Bias Correction Tutorial

In this tutorial, we will explore how to work with the topt module from xtremes to apply bias correction techniques in extreme value analysis. Specifically, we will cover:

  • Generating index ranges for sliding and disjoint block methods (I_sb and D_n).

  • Computing exceedances using exceedances.

  • Estimating cluster size probability using hat_pi0.

  • Utilizing the Upsilon, Pi, and Psi functions for bias correction.

  • Solving for bias-corrected parameters with varpi and a1_asy.

Each section includes code examples for clarity.

Step 1: Generating Block Indices

In time series analysis, blocks of data are used to analyze cluster sizes and exceedances.
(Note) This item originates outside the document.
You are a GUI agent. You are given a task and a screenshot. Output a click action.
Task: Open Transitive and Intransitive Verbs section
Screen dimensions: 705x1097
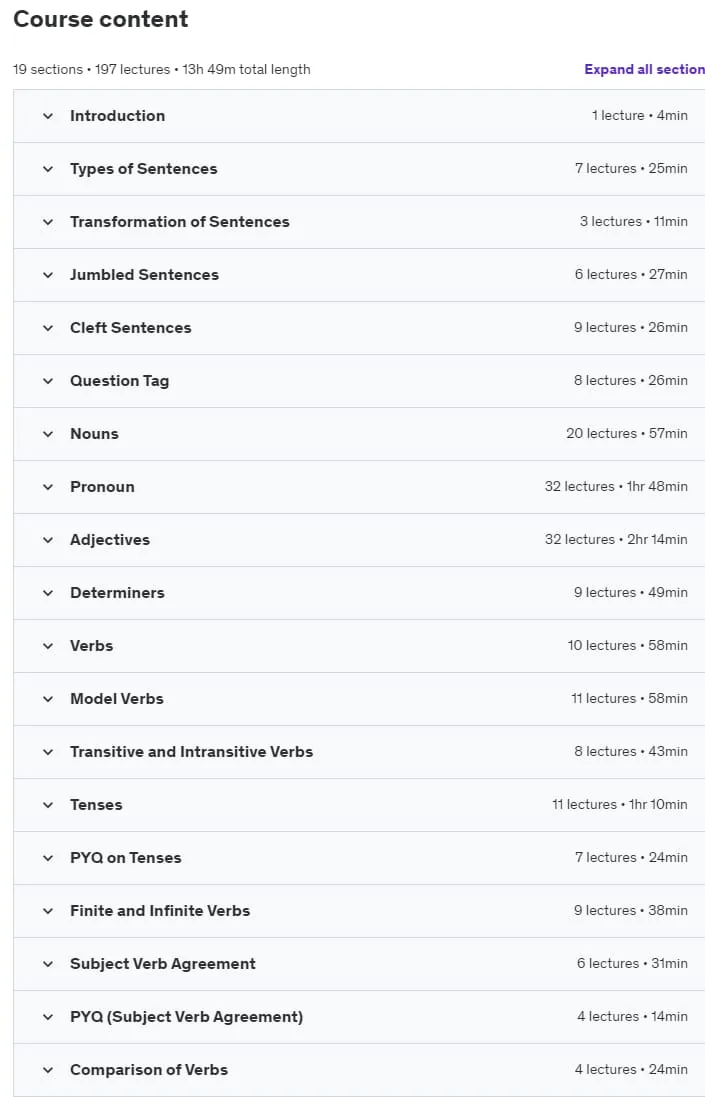tap(359, 752)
We define two key functions:

I_sb(j, bs): Generate indices for a sliding block

import numpy as np

def I_sb(j, bs):
    return np.arange(j, j + bs)

# Example usage
print(I_sb(3, 5))  # Output: [3, 4, 5, 6, 7]
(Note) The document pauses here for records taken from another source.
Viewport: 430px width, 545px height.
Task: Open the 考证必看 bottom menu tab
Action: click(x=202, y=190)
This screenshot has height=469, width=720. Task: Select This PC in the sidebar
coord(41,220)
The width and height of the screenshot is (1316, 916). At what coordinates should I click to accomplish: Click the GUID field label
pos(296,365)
D_n(n, bs): Generate index pairs for disjoint blocks

def D_n(n, bs):
    idx = np.arange(1, n - bs + 2)
    pairs = []
    for i in idx:
        left_js = idx[idx + bs <= i]
        right_js = idx[idx >= i + bs]
        for j in left_js:
            pairs.append((i, j))
        for j in right_js:
            pairs.append((i, j))
    return pairs

# Example usage
print(D_n(5, 2))  # Output: [(1, 3), (1, 4), (2, 4), (3, 1), (3, 2), (4, 1), (4, 2)]
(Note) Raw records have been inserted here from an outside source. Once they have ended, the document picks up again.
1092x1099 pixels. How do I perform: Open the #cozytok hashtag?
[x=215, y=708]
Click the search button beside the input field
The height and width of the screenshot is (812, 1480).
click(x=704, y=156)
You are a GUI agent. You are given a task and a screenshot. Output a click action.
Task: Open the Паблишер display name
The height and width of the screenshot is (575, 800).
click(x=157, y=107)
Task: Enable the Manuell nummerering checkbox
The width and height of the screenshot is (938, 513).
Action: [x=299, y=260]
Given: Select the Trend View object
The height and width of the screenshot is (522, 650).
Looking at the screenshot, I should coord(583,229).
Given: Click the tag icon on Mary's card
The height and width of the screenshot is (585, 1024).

Step 2: Computing Exceedances

The exceedances function counts values exceeding a given threshold in a block.

def exceedances(data, maxima, bs, i, j, stride='DBM'):
    if stride == 'DBM':
        return np.sum(data[(j-1)*bs:j*bs] > maxima[i-1])
    if stride == 'SBM':
        return np.sum(data[j:j+bs] > maxima[i-1])

# Example usage
data = np.array([1, 3, 5, 2, 6, 4, 7, 9])
maxima = np.array([5, 7])
print(exceedances(data, maxima, bs=2, i=1, j=3, stride='DBM'))  # Output: 1

Step 3: Estimating Cluster Size Probability

The function hat_pi0 estimates the probability of cluster size 1.

import xtremes.topt as topt

def hat_pi0(data, maxima=None, bs=None, stride='DBM'):
    if maxima is not None:
        bs = len(data) // len(maxima)
    elif bs is not None:
        maxima = topt.extract_BM(data, bs, stride=stride)
    else:
        raise ValueError('Either maxima or block size must be provided')
    k = len(maxima)
    if stride == 'DBM':
        s = np.sum([exceedances(data, maxima, bs, i, j, stride='DBM') == 1
                    for i in range(1, 1 + k)
                    for j in np.delete(np.arange(1, 1 + k), i-1)])
        return 4 * s / (k * (k-1))

# Example usage
print(hat_pi0(data, maxima, bs=2, stride='DBM'))

Step 4: Using Bias Correction Functions

We define functions for the Upsilon, Pi, and Psi functions used in bias correction.

from scipy.special import gamma, digamma, polygamma
from scipy.optimize import root_scalar

def Upsilon(x, rho0):
    return rho0 * gamma(x+2) + (1-rho0) * gamma(x+1)

def Upsilon_derivative(x, rho0):
    return rho0 * gamma(x+2) * digamma(x+2) + (1-rho0) * gamma(x+1) * digamma(x+1)

def Pi(x, rho0):
    return 1/x - Upsilon_derivative(x, rho0)/Upsilon(x, rho0) + rho0/2 - np.euler_gamma

def Psi(a, a_true, rho0):
    vp = a / a_true
    term = 1 / vp - Upsilon_derivative(vp, rho0) / Upsilon(vp, rho0) + rho0/2 - np.euler_gamma
    return 2 / a_true * term

Step 5: Solving for Bias-Corrected Parameters

To obtain bias-corrected parameters, we use numerical root-finding methods.

def varpi(rho0):
    sol = root_scalar(Pi, args=(rho0,), bracket=[0.01, 10])
    return sol.root

def a1_asy(a_true, rho0):
    sol = root_scalar(Psi, args=(a_true, rho0), bracket=[1e-2, 100])
    return sol.root

# Example usage
rho0 = 0.5
print(varpi(rho0))  # Computes bias-corrected root

Conclusion

In this tutorial, we explored: - How to generate block indices. - Compute exceedances within blocks. - Estimate cluster size probability using hat_pi0. - Use the Upsilon, Pi, and Psi functions for bias correction. - Solve for bias-corrected parameters using numerical root-finding.

These methods are essential for extreme value analysis in time series data and improving MLE estimates by accounting for bias.